Data extracts –
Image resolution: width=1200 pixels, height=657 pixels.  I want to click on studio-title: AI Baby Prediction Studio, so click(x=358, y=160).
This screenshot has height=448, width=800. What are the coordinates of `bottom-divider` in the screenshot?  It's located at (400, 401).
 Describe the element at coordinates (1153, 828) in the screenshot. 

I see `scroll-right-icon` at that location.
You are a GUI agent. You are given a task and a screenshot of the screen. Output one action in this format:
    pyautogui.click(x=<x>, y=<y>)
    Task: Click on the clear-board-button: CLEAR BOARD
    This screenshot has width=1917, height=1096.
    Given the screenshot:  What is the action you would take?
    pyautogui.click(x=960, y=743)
--
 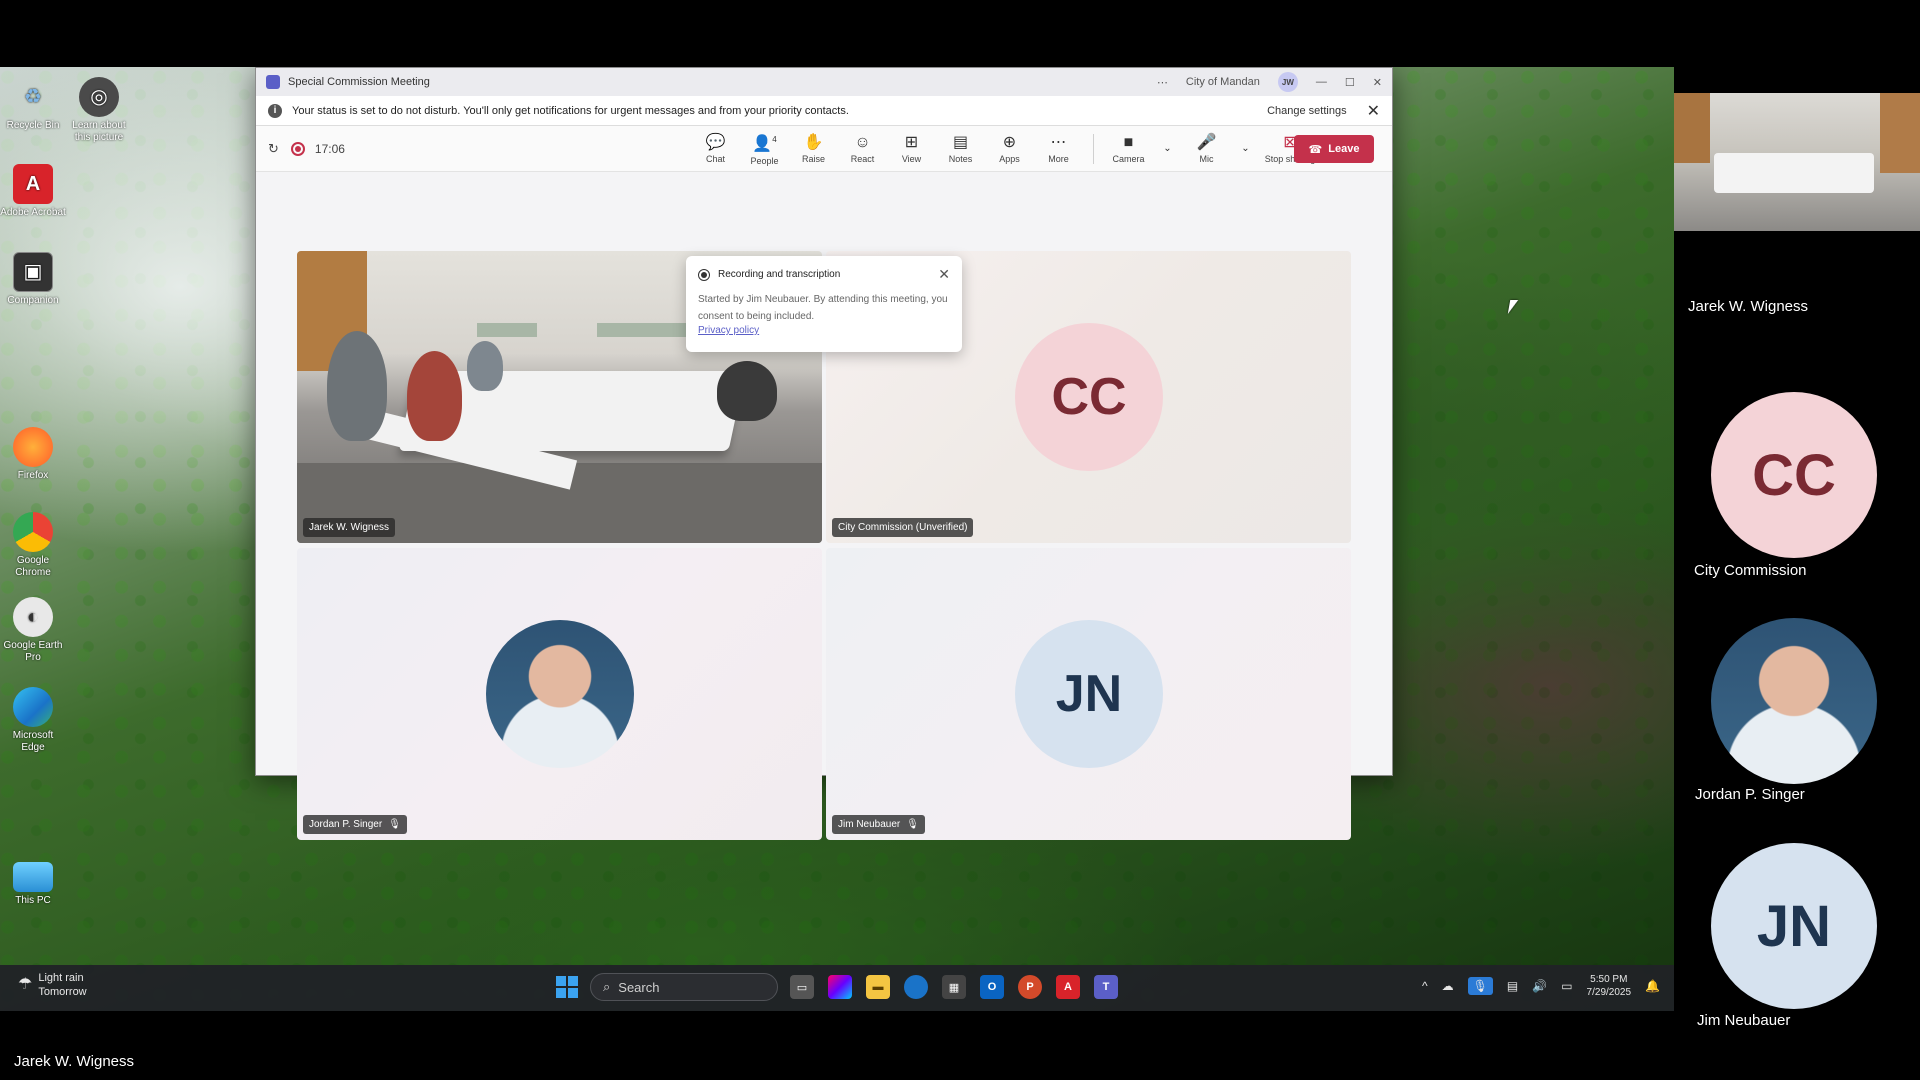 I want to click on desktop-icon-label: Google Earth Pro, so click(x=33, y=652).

Assignment –
Copy the lines from the one holding "Image resolution: width=1200" through the one holding "pyautogui.click(x=960, y=743)", inclusive. In that copy, replace every "screenshot" with "screen capture" and change nothing else.

Answer –
Image resolution: width=1200 pixels, height=657 pixels.  I want to click on studio-title: AI Baby Prediction Studio, so click(x=358, y=160).
This screen capture has height=448, width=800. What are the coordinates of `bottom-divider` in the screen capture?  It's located at (400, 401).
 Describe the element at coordinates (1153, 828) in the screen capture. 

I see `scroll-right-icon` at that location.
You are a GUI agent. You are given a task and a screen capture of the screen. Output one action in this format:
    pyautogui.click(x=<x>, y=<y>)
    Task: Click on the clear-board-button: CLEAR BOARD
    This screen capture has width=1917, height=1096.
    Given the screen capture:  What is the action you would take?
    pyautogui.click(x=960, y=743)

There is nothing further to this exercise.